Member of the Bangladesh Parliament for Pabna-5
- In office 1986–1988
- Preceded by: M. A. Matin
- Succeeded by: Md. Iqbal
- In office February 1996 – 2000
- Preceded by: Abdus Sobhan
- Succeeded by: Mazhar Ali Qadri

Personal details
- Born: Pabna District
- Died: 10 November 2000 Sirajganj District
- Party: Bangladesh Nationalist Party
- Other political affiliations: Bangladesh Awami League

= Rafiqul Islam Bakul =

Bangladeshi politician

Rafiqul Islam Bakul Bangladesh Nationalist Party politician. He was elected a member of parliament for Pabna-5 in 1986, February 1996 and June 1996. He was an organizer of the Liberation War of Bangladesh.

== Career ==
Bakul was the first person to fly the flag of Independent Bangladesh in Pabna District.
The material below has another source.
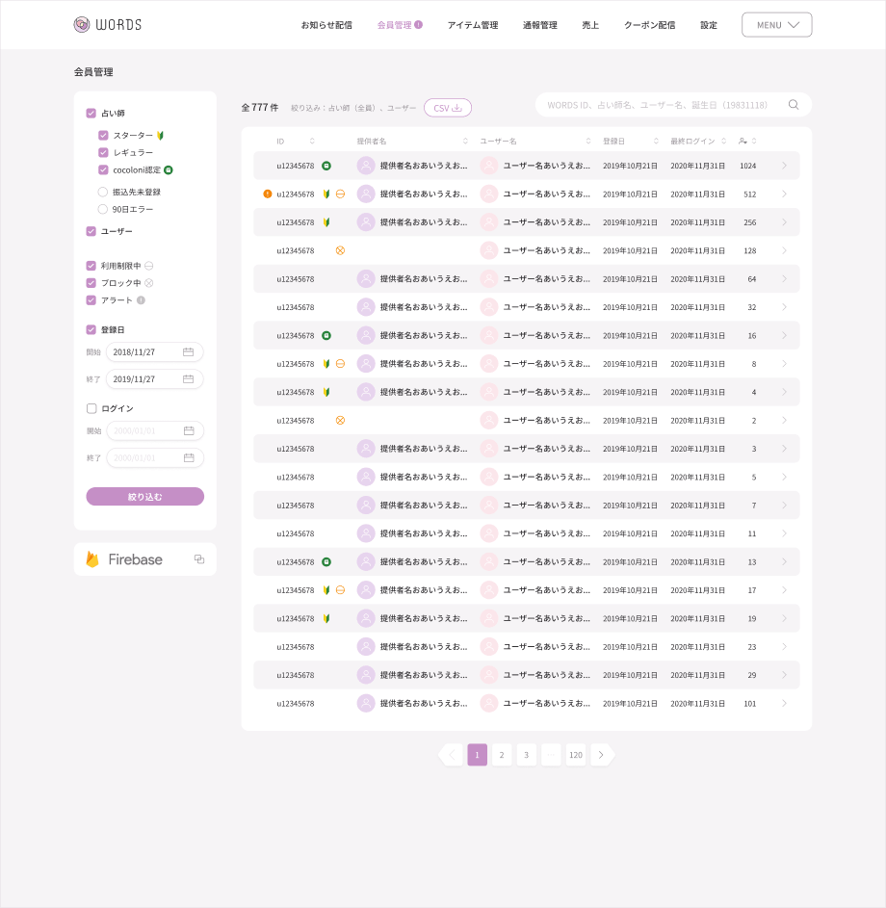
Task: Open calendar picker for 2018/11/27 start date
Action: [189, 352]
Rafiqul Islam Bakul was elected to parliament from Pabna-5 as a Bangladesh Awami League candidate in 1986 election. He was elected a member of parliament for Pabna-5 as a Bangladesh Nationalist Party candidate in February 1996 and June 1996 election.

== Death and legacy ==
Rafiqul Islam Bakul died in a road accident at Konabari in Sirajganj on 10 November 2000.

After the fall of the Sheikh Hasina led Awami League government, the Muhammad Yunus led interim government renamed Rafiqul Islam Bakul Swimming Pool to Pabna District Swimming Pool in May 2025.